**DATASET CONTENT:**
-.-.-
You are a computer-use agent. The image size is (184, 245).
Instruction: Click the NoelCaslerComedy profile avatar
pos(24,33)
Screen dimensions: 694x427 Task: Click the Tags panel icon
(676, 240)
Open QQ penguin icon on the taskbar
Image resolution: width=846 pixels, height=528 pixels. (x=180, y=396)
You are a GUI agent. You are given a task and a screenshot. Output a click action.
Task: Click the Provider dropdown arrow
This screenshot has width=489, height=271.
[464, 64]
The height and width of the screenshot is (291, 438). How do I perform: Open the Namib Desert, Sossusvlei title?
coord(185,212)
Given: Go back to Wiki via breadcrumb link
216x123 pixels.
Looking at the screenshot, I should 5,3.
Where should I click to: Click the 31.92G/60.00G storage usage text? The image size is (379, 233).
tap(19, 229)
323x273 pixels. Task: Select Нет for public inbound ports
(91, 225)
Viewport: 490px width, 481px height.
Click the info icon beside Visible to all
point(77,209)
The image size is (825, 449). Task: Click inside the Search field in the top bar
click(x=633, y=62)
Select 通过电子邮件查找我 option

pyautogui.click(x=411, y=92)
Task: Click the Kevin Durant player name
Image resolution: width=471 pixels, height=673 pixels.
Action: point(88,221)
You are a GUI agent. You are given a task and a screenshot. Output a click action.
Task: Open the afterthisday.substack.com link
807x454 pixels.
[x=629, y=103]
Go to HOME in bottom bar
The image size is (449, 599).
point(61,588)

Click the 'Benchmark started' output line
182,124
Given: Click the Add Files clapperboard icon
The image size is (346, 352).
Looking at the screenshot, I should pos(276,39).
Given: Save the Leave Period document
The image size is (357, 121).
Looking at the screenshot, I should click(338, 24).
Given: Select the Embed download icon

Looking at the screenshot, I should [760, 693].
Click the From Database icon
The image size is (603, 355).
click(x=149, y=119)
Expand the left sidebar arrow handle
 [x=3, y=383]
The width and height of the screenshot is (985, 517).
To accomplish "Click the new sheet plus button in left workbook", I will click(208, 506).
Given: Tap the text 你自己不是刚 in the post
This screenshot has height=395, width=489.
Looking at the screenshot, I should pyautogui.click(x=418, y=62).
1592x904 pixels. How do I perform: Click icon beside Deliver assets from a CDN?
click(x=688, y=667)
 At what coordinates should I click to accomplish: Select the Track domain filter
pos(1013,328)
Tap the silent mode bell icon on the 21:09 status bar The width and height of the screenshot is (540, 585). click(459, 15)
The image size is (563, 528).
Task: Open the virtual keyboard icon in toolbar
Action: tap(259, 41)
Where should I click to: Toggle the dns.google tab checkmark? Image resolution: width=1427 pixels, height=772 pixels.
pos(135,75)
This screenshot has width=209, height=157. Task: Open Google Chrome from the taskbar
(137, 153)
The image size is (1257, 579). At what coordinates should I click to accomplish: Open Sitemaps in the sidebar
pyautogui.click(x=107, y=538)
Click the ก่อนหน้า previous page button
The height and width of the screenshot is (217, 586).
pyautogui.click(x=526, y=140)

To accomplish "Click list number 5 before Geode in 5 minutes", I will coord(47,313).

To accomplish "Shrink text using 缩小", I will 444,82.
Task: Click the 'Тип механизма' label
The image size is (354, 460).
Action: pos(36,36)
-.-.-
**YOUR GOAL:** From the first line of the entries above to the line with "Given: Tap the text 你自己不是刚 in the post", please return every line exactly, keeping both ends.

**FINISHED EXERCISE:**
You are a computer-use agent. The image size is (184, 245).
Instruction: Click the NoelCaslerComedy profile avatar
pos(24,33)
Screen dimensions: 694x427 Task: Click the Tags panel icon
(676, 240)
Open QQ penguin icon on the taskbar
Image resolution: width=846 pixels, height=528 pixels. (x=180, y=396)
You are a GUI agent. You are given a task and a screenshot. Output a click action.
Task: Click the Provider dropdown arrow
This screenshot has width=489, height=271.
[464, 64]
The height and width of the screenshot is (291, 438). How do I perform: Open the Namib Desert, Sossusvlei title?
coord(185,212)
Given: Go back to Wiki via breadcrumb link
216x123 pixels.
Looking at the screenshot, I should 5,3.
Where should I click to: Click the 31.92G/60.00G storage usage text? The image size is (379, 233).
tap(19, 229)
323x273 pixels. Task: Select Нет for public inbound ports
(91, 225)
Viewport: 490px width, 481px height.
Click the info icon beside Visible to all
point(77,209)
The image size is (825, 449). Task: Click inside the Search field in the top bar
click(x=633, y=62)
Select 通过电子邮件查找我 option

pyautogui.click(x=411, y=92)
Task: Click the Kevin Durant player name
Image resolution: width=471 pixels, height=673 pixels.
Action: point(88,221)
You are a GUI agent. You are given a task and a screenshot. Output a click action.
Task: Open the afterthisday.substack.com link
807x454 pixels.
[x=629, y=103]
Go to HOME in bottom bar
The image size is (449, 599).
point(61,588)

Click the 'Benchmark started' output line
182,124
Given: Click the Add Files clapperboard icon
The image size is (346, 352).
Looking at the screenshot, I should pos(276,39).
Given: Save the Leave Period document
The image size is (357, 121).
Looking at the screenshot, I should click(338, 24).
Given: Select the Embed download icon

Looking at the screenshot, I should [760, 693].
Click the From Database icon
The image size is (603, 355).
click(x=149, y=119)
Expand the left sidebar arrow handle
 [x=3, y=383]
The width and height of the screenshot is (985, 517).
To accomplish "Click the new sheet plus button in left workbook", I will click(208, 506).
Given: Tap the text 你自己不是刚 in the post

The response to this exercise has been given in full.